Now that I’m older, I don’t boogie in public all that much anymore. It seems so…energetic. Not to mention that I broke both bones in my ankle a few years back, so now various twinges sing in my right leg to their own tune. But my oh my – it sure felt good to dance and sweat during Forecastle, not only on Friday but also on Saturday to Washed Out and Girl Talk. In the midst of all that heat and sweat and movement to the beat, I felt in my bones what the main character of my book needs to feel too – how powerful and joyous music truly is.

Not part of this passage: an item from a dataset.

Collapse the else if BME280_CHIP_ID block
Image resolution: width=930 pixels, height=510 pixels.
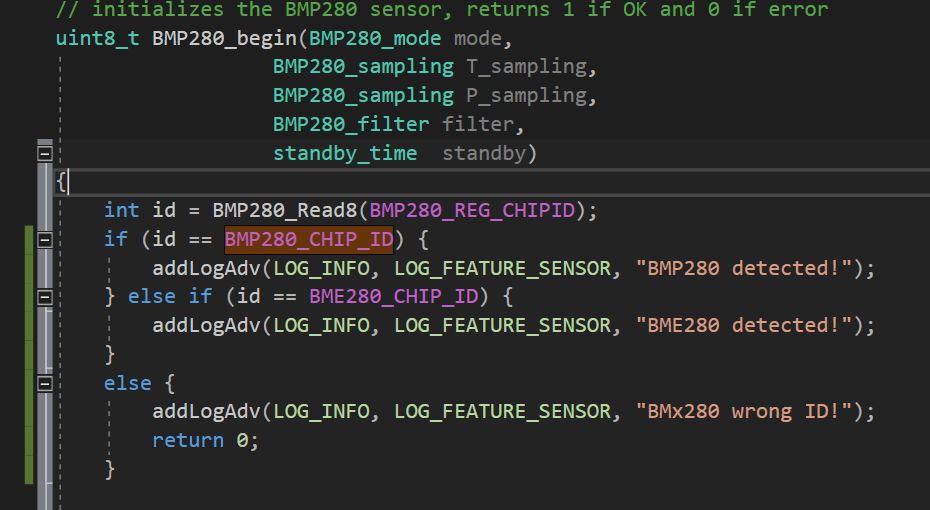tap(45, 297)
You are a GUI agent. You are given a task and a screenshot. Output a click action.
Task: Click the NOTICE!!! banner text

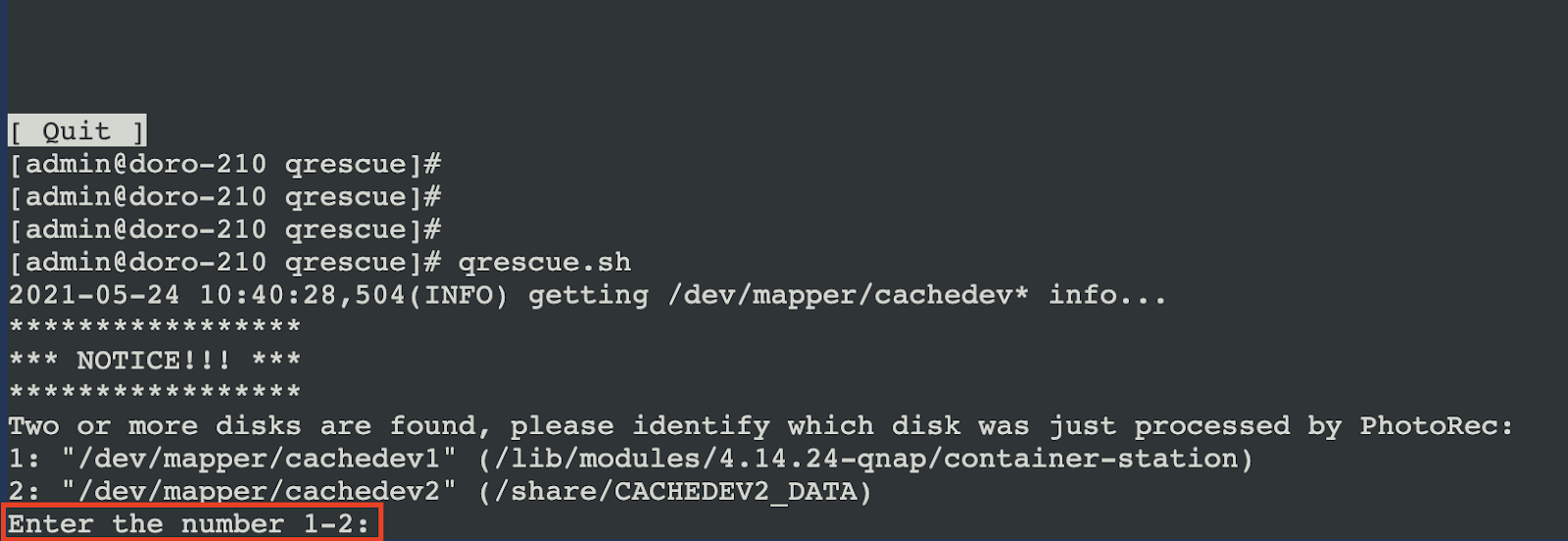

So, one of the key aspects of this protagonist Thorn that I’m writing about is that she has a powerful voice. Powerful in a dual way – both amazingly moving and seductive, and also physically powerful, meaning she can burn things right up. When I first started on my epic journey of working on my book, conveying the importance of music to this girl seemed crucial. Now that I’m working within a concept of different universes, I’ve traveled away from the idea of Thorn decorating her closet room with pictures of Neko Case and Beth Gibbons. But, the raw vitality of a strong voice singing lyrics that matter remains at the heart of Thorn’s story.

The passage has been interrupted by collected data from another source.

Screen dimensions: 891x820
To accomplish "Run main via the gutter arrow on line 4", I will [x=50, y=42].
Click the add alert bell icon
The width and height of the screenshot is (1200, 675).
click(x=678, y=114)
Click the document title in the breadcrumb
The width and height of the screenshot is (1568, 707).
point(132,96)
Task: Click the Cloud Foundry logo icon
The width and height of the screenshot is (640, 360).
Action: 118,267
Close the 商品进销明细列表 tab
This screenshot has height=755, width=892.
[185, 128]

I was reminded of this when I listened to Wild Flag’s new album – Wild Flag being a super group of sorts, composed of women from previous bands, most notably Sleater-Kinney. The first song, “Romance,” sums up almost perfectly how I envision Thorn’s voice and the importance sound and song will play for her: “Hey, can you feel it? The way it sways you,/The hum in your chest?/” And then a darker turn: “Can’t stop the bleeding or this leaving/Though I’ve tried/And when I return, with those fresh burns/You’re waiting inside.”
So after listening to the Wild Flag album for a while I naturally revisited Sleater-Kinney. This band represented grrl-power to me for a very long time, but I hadn’t listened to them in forever. I turned to their 1997 album first. Those strains of “Dig Me Out” took me right back to a time when I shook my head unabashedly to the beat: “dig me out/dig me in/outta this mess baby outta my head.” Oh, Sleater-Kinney – a lethal combination of astute lyrics, powerful guitar, and the surging voice of Corin Tucker.
My favorite Sleater-Kinney album for many years has been One Beat. All the songs are familiar, like a worn-out sweater I’ve turned to again and again. What draws me in is not only how Corin Tucker sings, but what she’s singing – the lyrics bore right in, driven home by Tucker’s voice. And again and again, there’s the underlined importance of music, moving to the force of the thrum. From the song “One Beat” – “I’m a bubble in a sound wave/A sonic push for energy/Exploding like the sun….Could you invent a world for me/I need to hear a symphony Oh oh.” From “Step Aside” – “When I feel worn out when I feel beaten/Like a used up shoe or a cake half-eaten/There’s only one way to keep on feeling/Move it up one time.”
If Thorn has only a small portion of the power of these ladies, she’s going to be quite a force of nature.